■ WHAT TO DO ■
Turn the data, from its first line through the line containing "Looking at the screenshot, I should (x=1179, y=30).", into a Markdown table with the columns Row and Line, numbering each line and leaving out blank ones.

-- START OF EXTRACTED ENTRIES --

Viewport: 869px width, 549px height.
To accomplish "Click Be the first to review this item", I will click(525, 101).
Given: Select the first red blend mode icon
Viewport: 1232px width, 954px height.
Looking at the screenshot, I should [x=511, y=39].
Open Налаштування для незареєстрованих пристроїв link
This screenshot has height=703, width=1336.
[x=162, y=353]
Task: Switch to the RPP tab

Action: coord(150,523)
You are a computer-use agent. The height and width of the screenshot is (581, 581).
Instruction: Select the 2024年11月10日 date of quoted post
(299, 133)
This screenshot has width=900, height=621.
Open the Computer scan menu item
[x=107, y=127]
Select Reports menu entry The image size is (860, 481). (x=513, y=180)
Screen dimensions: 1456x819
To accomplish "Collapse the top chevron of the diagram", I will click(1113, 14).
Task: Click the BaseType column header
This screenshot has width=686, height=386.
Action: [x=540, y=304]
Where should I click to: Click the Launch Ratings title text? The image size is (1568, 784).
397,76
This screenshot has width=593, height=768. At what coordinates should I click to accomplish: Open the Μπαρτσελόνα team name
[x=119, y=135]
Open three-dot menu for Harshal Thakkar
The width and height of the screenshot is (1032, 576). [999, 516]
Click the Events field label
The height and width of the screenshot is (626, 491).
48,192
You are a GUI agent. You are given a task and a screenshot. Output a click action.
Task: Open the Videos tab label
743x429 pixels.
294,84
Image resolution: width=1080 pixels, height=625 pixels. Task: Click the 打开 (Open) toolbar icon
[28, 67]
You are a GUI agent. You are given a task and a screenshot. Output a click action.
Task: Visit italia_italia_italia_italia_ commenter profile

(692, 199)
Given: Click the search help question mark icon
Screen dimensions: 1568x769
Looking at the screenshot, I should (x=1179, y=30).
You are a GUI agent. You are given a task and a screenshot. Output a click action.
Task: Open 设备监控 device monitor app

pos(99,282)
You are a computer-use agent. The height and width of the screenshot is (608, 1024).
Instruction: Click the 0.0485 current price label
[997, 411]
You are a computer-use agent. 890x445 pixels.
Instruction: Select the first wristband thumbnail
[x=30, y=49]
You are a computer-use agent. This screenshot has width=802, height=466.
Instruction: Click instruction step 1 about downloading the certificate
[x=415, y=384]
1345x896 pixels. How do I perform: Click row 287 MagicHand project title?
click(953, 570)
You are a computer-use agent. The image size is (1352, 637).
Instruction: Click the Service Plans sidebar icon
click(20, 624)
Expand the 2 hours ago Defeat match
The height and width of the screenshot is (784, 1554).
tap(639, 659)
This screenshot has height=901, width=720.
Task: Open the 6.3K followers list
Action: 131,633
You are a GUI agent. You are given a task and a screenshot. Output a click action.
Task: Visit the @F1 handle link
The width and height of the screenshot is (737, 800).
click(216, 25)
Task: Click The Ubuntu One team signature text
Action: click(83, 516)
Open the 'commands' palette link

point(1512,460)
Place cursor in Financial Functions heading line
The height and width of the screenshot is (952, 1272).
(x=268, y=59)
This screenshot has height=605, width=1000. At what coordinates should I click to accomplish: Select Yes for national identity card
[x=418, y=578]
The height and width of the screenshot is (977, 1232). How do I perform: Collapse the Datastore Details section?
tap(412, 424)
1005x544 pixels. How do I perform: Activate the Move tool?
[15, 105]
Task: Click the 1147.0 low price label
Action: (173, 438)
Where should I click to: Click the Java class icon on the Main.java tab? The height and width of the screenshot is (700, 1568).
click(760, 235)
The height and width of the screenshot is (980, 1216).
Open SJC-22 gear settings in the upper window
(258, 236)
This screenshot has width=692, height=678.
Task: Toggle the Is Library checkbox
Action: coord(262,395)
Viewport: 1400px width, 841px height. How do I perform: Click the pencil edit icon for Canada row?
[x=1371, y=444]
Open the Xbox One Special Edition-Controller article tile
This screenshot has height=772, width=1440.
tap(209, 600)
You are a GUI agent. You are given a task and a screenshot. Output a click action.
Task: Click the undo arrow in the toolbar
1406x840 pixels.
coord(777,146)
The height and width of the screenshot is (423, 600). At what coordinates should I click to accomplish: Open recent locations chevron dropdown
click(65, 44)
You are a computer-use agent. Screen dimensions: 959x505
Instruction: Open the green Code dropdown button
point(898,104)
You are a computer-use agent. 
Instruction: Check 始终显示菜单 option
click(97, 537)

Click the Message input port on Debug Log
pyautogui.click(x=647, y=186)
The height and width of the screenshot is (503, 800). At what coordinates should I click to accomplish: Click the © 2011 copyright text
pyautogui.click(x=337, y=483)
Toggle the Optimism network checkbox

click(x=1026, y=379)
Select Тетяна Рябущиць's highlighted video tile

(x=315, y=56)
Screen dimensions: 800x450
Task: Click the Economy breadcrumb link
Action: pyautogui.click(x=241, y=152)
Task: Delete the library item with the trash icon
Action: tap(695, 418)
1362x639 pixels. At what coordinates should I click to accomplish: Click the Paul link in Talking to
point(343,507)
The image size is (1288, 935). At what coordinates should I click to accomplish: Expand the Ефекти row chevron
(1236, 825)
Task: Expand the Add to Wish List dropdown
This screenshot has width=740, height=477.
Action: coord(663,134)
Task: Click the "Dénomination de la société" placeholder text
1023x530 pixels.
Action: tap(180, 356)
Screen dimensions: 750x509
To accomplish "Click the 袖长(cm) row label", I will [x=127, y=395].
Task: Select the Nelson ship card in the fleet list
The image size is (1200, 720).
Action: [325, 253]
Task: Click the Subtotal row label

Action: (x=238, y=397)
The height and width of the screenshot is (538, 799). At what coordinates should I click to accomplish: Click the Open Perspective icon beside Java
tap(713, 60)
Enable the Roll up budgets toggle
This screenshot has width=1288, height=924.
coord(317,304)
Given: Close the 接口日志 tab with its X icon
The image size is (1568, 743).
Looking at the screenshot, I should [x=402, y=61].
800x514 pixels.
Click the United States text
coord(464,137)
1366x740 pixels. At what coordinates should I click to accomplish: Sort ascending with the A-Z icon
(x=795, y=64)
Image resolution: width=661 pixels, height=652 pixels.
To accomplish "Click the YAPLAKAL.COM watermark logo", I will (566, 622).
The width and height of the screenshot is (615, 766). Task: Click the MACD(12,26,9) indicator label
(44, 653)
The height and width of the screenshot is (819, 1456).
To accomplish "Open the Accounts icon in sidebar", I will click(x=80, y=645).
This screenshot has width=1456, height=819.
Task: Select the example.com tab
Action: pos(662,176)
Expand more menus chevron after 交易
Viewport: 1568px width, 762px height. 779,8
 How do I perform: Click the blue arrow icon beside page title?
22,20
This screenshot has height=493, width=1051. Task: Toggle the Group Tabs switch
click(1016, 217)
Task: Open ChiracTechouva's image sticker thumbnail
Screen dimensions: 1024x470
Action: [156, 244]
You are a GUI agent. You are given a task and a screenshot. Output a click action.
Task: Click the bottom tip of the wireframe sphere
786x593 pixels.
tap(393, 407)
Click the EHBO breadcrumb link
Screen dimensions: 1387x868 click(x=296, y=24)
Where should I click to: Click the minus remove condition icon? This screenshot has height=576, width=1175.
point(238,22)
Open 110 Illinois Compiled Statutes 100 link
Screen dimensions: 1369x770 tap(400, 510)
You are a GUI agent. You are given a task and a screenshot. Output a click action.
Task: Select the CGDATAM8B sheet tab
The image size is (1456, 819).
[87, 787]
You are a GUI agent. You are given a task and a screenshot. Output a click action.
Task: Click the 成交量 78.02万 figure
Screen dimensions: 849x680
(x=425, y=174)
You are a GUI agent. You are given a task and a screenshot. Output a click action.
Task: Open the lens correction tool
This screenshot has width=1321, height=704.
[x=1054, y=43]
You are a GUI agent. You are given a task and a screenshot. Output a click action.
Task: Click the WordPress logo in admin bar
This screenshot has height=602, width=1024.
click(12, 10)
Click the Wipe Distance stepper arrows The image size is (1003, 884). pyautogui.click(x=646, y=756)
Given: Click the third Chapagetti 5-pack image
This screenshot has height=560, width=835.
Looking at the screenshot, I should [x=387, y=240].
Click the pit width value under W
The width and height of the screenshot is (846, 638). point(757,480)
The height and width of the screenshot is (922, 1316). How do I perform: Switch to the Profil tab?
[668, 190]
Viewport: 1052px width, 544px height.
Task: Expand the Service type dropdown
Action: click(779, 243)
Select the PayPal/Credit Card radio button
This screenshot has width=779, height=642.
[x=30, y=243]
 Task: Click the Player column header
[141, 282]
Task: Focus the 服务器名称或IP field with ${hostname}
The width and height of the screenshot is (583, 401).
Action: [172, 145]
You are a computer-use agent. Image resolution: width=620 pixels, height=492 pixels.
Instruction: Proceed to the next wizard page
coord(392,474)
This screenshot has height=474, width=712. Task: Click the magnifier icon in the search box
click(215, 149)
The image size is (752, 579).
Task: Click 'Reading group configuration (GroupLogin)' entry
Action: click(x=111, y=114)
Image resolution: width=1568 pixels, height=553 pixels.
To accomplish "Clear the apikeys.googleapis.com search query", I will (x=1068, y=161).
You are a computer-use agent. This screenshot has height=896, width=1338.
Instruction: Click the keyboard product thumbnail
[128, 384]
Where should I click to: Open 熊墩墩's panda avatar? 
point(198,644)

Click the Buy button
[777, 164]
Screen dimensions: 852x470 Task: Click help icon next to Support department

-- END OF EXTRACTED ENTRIES --

■ RESULT OF THIS EXERCISE ■
| Row | Line |
|---|---|
| 1 | Viewport: 869px width, 549px height. |
| 2 | To accomplish "Click Be the first to review this item", I will click(525, 101). |
| 3 | Given: Select the first red blend mode icon |
| 4 | Viewport: 1232px width, 954px height. |
| 5 | Looking at the screenshot, I should [x=511, y=39]. |
| 6 | Open Налаштування для незареєстрованих пристроїв link |
| 7 | This screenshot has height=703, width=1336. |
| 8 | [x=162, y=353] |
| 9 | Task: Switch to the RPP tab |
| 10 | Action: coord(150,523) |
| 11 | You are a computer-use agent. The height and width of the screenshot is (581, 581). |
| 12 | Instruction: Select the 2024年11月10日 date of quoted post |
| 13 | (299, 133) |
| 14 | This screenshot has width=900, height=621. |
| 15 | Open the Computer scan menu item |
| 16 | [x=107, y=127] |
| 17 | Select Reports menu entry The image size is (860, 481). (x=513, y=180) |
| 18 | Screen dimensions: 1456x819 |
| 19 | To accomplish "Collapse the top chevron of the diagram", I will click(1113, 14). |
| 20 | Task: Click the BaseType column header |
| 21 | This screenshot has width=686, height=386. |
| 22 | Action: [x=540, y=304] |
| 23 | Where should I click to: Click the Launch Ratings title text? The image size is (1568, 784). |
| 24 | 397,76 |
| 25 | This screenshot has width=593, height=768. At what coordinates should I click to accomplish: Open the Μπαρτσελόνα team name |
| 26 | [x=119, y=135] |
| 27 | Open three-dot menu for Harshal Thakkar |
| 28 | The width and height of the screenshot is (1032, 576). [999, 516] |
| 29 | Click the Events field label |
| 30 | The height and width of the screenshot is (626, 491). |
| 31 | 48,192 |
| 32 | You are a GUI agent. You are given a task and a screenshot. Output a click action. |
| 33 | Task: Open the Videos tab label |
| 34 | 743x429 pixels. |
| 35 | 294,84 |
| 36 | Image resolution: width=1080 pixels, height=625 pixels. Task: Click the 打开 (Open) toolbar icon |
| 37 | [28, 67] |
| 38 | You are a GUI agent. You are given a task and a screenshot. Output a click action. |
| 39 | Task: Visit italia_italia_italia_italia_ commenter profile |
| 40 | (692, 199) |
| 41 | Given: Click the search help question mark icon |
| 42 | Screen dimensions: 1568x769 |
| 43 | Looking at the screenshot, I should (x=1179, y=30). |